General information
- Location: Pontypool, Torfaen Wales
- Coordinates: 51°41′54″N 3°02′10″W﻿ / ﻿51.6983°N 3.0362°W
- Platforms: 2

Other information
- Status: Disused

History
- Original company: Newport, Abergavenny and Hereford Railway
- Pre-grouping: Great Western Railway

Key dates
- 20 August 1855: Station opened
- 15 June 1964: Station closed

Location

= Pontypool Clarence Street railway station =

Former railway station in Wales

Pontypool Clarence Street railway station was a station on the former Taff Vale Extension (TVE) of the Newport, Abergavenny and Hereford Railway. The station opened 20 August 1855 to link up with the Taff Vale Railway (TVR) at Quakers Yard which connected onto Merthyr Tydfil.
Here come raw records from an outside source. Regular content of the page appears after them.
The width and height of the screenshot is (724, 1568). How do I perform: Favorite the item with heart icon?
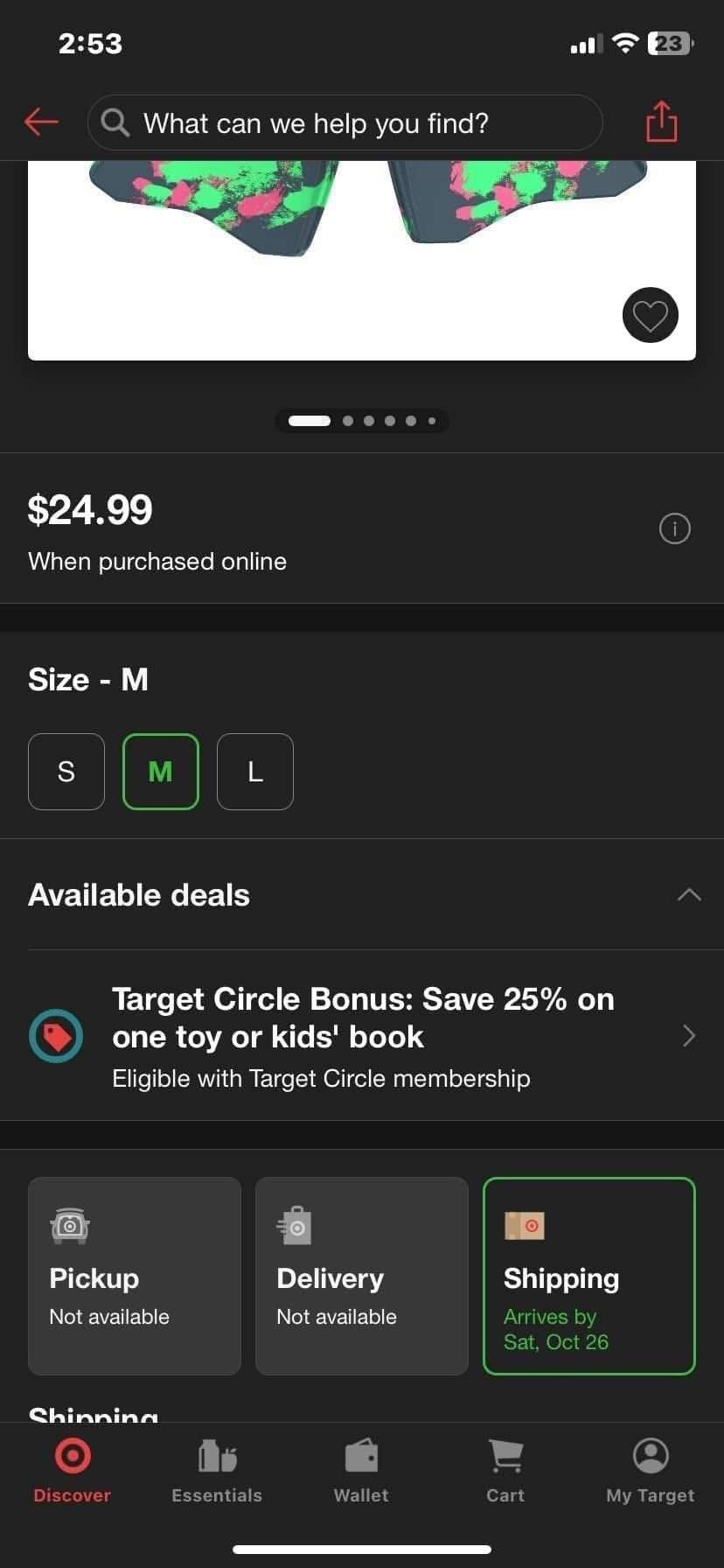pyautogui.click(x=651, y=315)
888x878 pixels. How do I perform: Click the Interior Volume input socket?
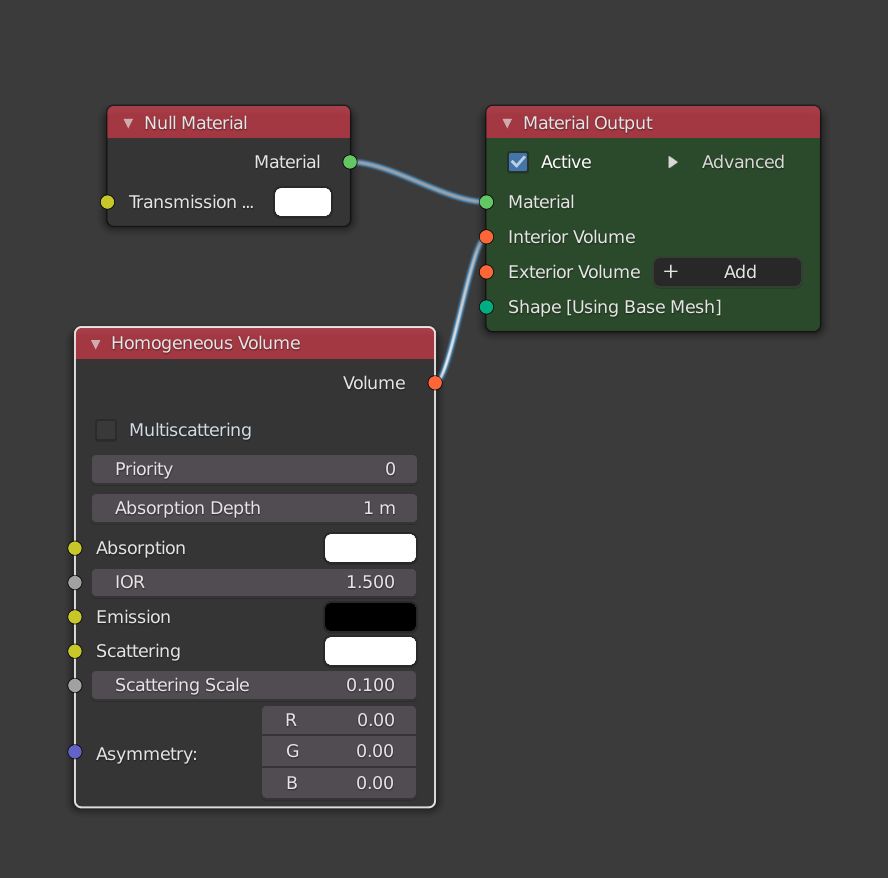point(486,237)
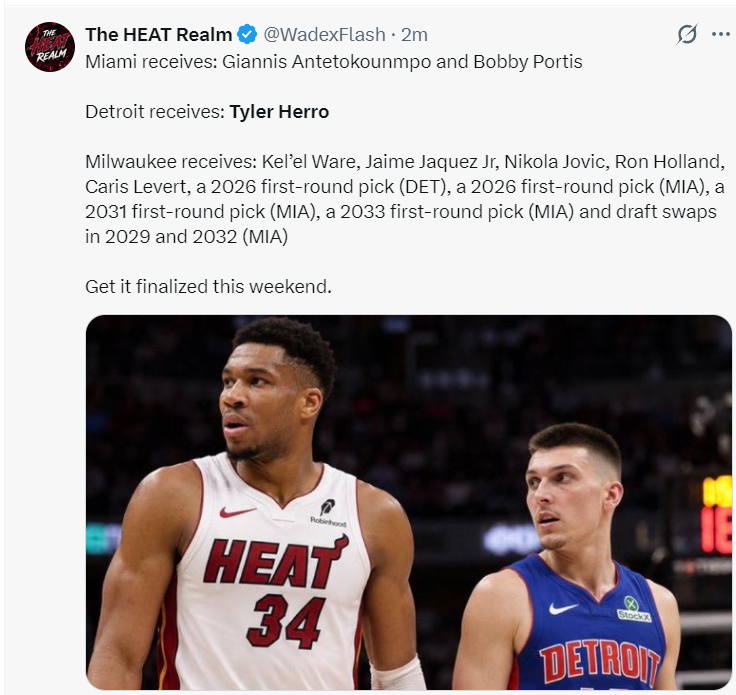This screenshot has width=736, height=695.
Task: Click the Milwaukee receives paragraph
Action: click(405, 199)
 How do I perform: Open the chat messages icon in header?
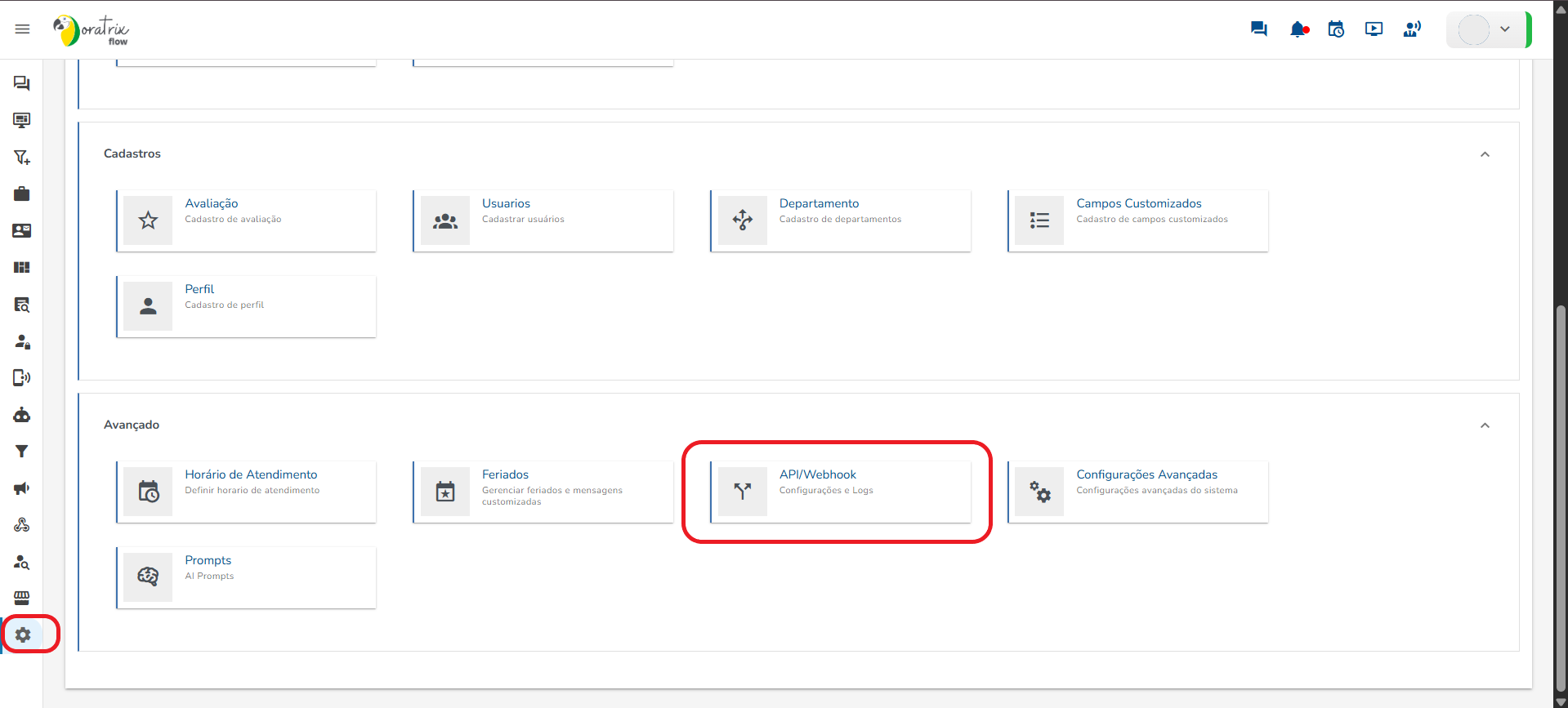(x=1258, y=29)
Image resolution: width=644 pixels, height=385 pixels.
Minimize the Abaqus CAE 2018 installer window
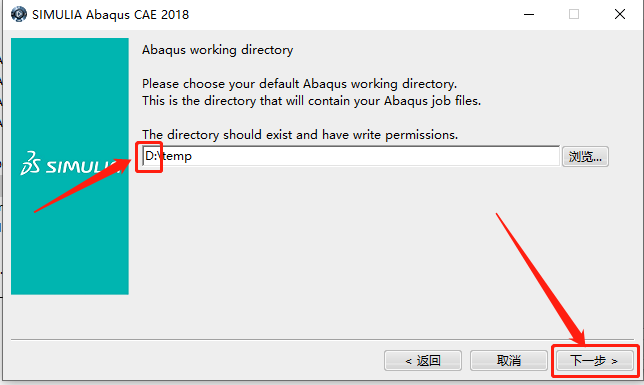pyautogui.click(x=529, y=14)
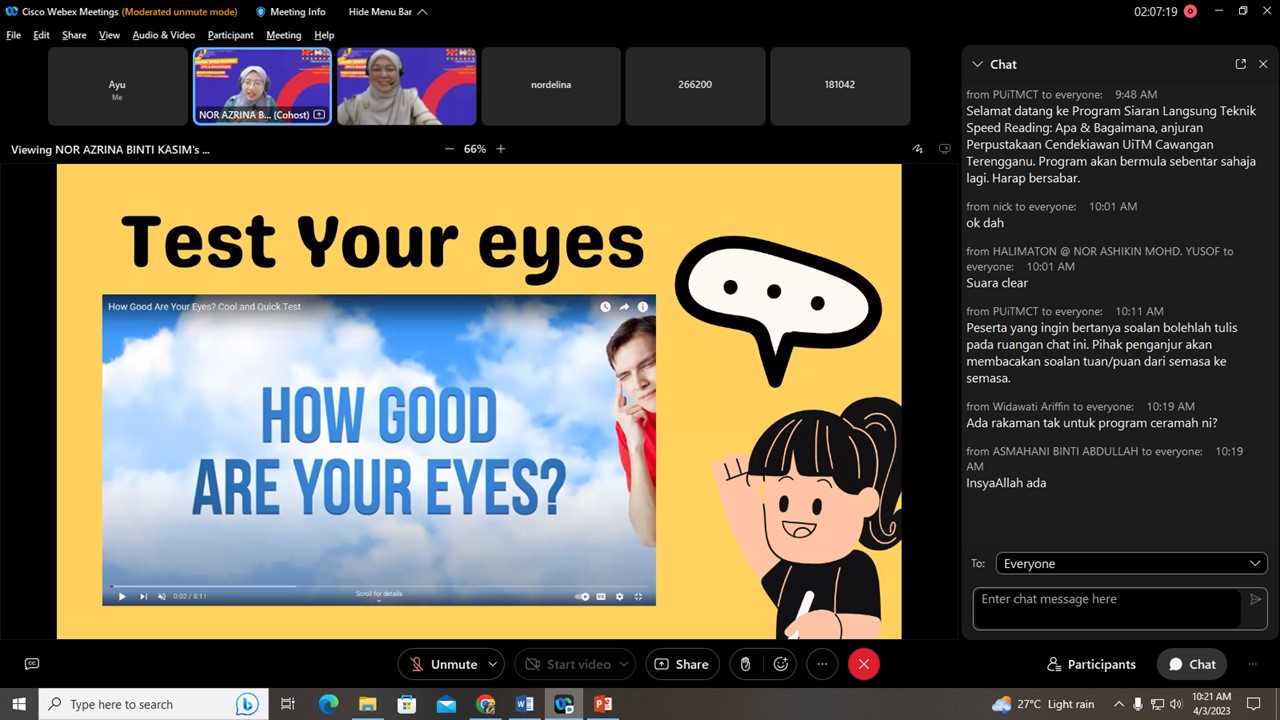Screen dimensions: 1280x720
Task: Click the red leave meeting button
Action: (x=864, y=664)
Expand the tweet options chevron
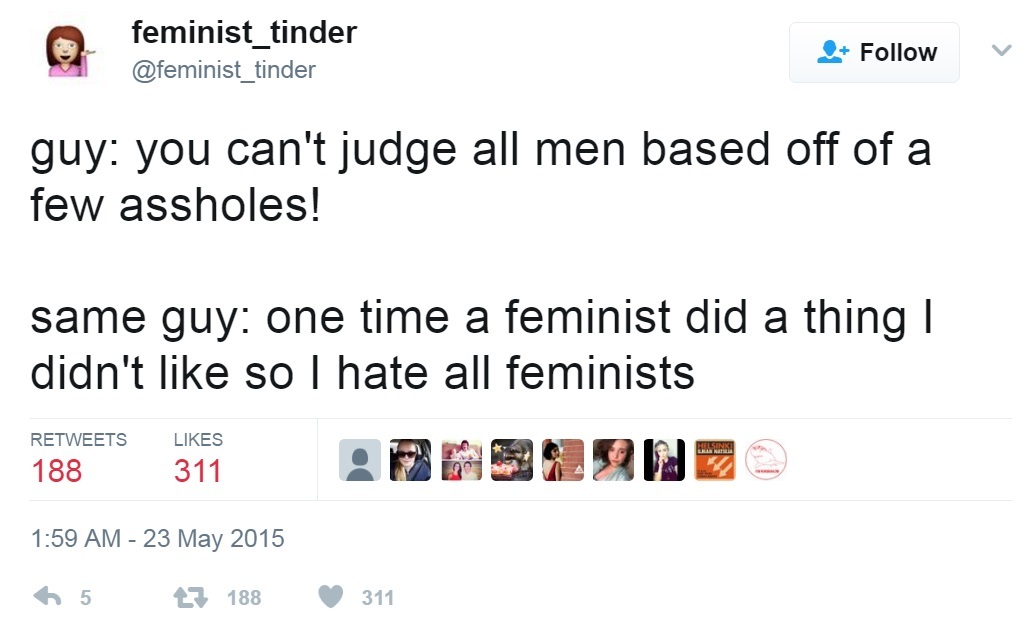The image size is (1027, 622). coord(1001,50)
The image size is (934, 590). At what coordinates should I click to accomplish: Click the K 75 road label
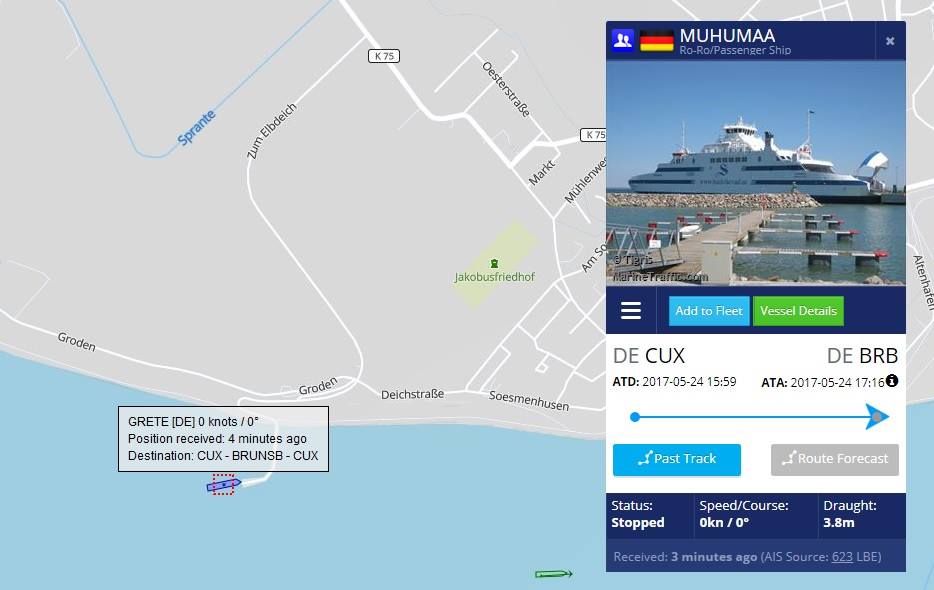click(x=384, y=56)
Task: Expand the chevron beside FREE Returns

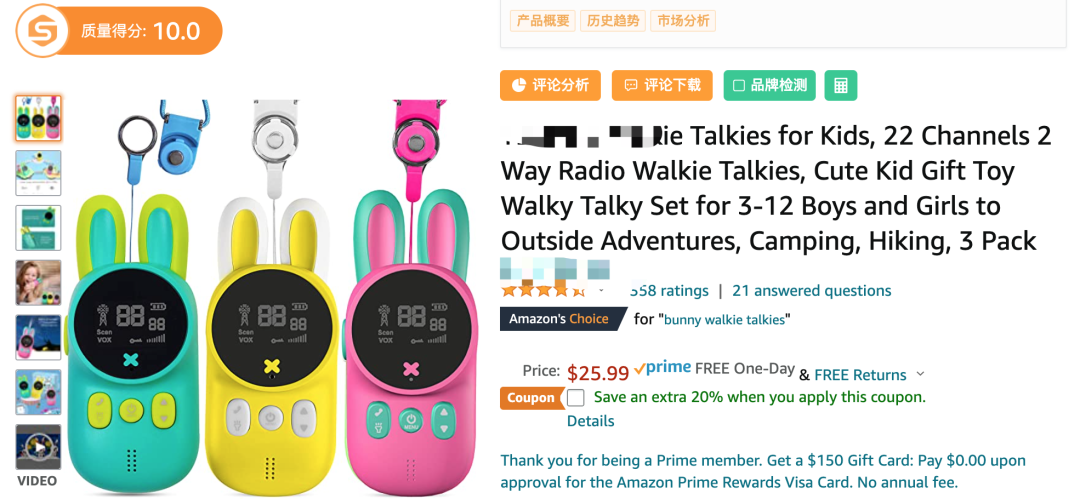Action: point(920,375)
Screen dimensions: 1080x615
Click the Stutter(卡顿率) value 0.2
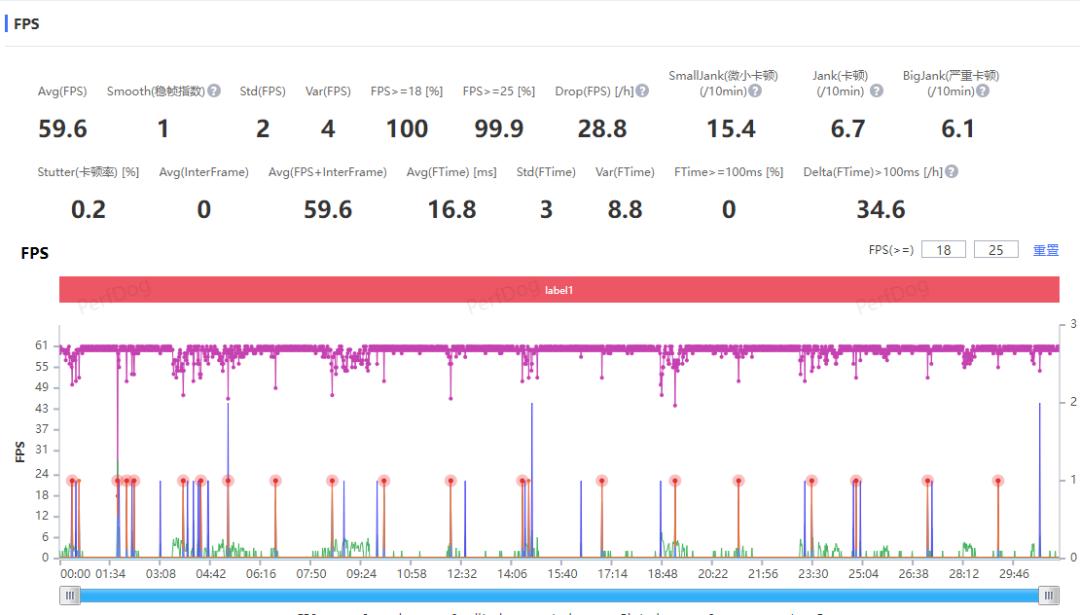(88, 209)
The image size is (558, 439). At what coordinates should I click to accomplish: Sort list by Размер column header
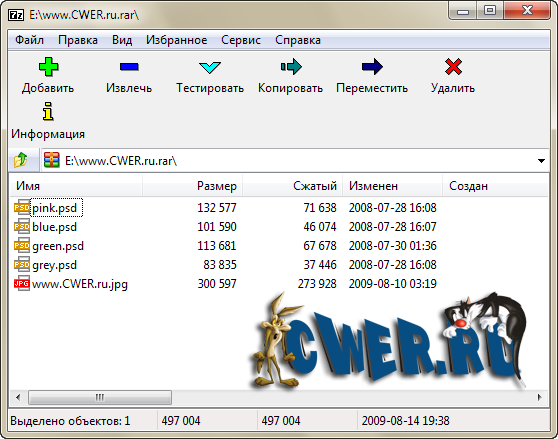point(193,186)
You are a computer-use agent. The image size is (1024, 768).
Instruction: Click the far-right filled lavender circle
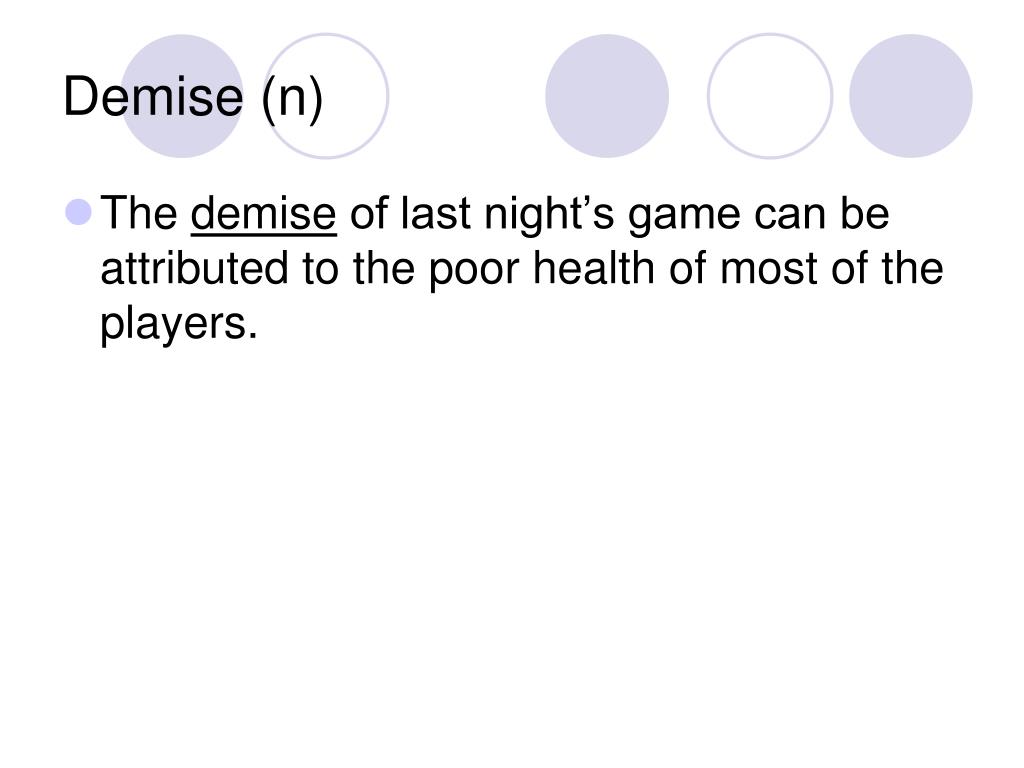tap(910, 96)
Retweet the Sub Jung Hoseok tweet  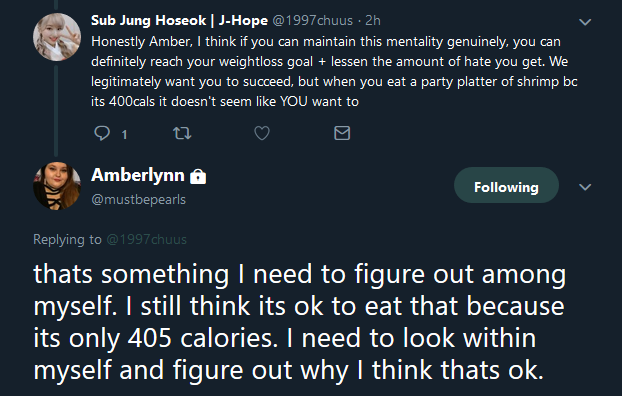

A major achievement of this railway was the building of the Crumlin Viaduct over the Ebbw River. The TVE linked directly with the Vale of Neath Railway at Merthyr and further linked Pontypool to Swansea and Neath. The main purpose of this line was the transport of coal across the country.

The goods station closed in 1901. The goods shed is now part of Robert Price's yard.

Passenger services on the TVE ceased on 15 June 1964 though coal traffic continued. The site of Clarence Street station is now the A472 dual carriageway road.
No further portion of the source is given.